Again, these aren’t weeks where your salespeople stop selling. Neither are they weeks where you skip your one-on-one’s, forecast calls, and team meetings. They’re just weeks where you’re taking a break from the overlay of a quarterly sprint to this specific period of time.

FOUR: Rinse and Repeat

Like anything in life, quarterly sprints are a skill that must be learned. The first one or two my clients conduct usually have mixed results. That’s okay. Rinse and repeat. In other words, learn from each quarterly sprint. Keep what worked, get rid of what didn’t, and move on.

That’s another great benefit of quarterly sprints, more frequent assessment and analysis. Asking, “What worked?” “What didn’t work?” and “What can we do better?” is a good thing to do at the end of every sales year, but all too often it’s too late to do anything about the answers to those questions.
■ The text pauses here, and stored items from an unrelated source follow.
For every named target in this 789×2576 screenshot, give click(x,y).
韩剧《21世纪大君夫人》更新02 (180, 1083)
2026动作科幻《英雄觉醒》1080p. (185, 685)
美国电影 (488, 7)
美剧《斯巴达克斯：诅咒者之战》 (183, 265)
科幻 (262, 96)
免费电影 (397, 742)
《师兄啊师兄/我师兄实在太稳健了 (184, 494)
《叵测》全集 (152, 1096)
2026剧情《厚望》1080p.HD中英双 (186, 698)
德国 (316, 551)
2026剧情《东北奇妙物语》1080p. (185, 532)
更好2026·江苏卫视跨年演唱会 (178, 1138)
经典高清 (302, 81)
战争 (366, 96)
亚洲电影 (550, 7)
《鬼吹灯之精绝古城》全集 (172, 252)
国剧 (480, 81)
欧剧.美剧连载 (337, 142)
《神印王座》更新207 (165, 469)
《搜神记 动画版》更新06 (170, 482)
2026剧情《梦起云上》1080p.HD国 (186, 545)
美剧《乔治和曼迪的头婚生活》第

Quarterly sprints followed by quarterly assessment and analysis quickly closes the learning gap and helps your sales team get better faster. Imagine learning what’s working with partnerships, what’s not working with partnerships, and fixing it early in the sales year rather than waiting until after the year is over and quota is missed (again). That’s what quarterly sprints provide you.

A Better Half-Marathon. A Successful Sales Year.

I ran another half marathon about six months after my first one.

This time I paced myself better and hit my three mile markers exactly as planned. Not only did I cut 15 minutes off my previous time, but I placed in my age group and didn’t think about quitting the race. Not even once.

You can achieve the same with quarterly sprints. Pick a theme for each one and have fun by running a simple contest. Take a break and have fun all over again. This is the secret to having a successful sales year.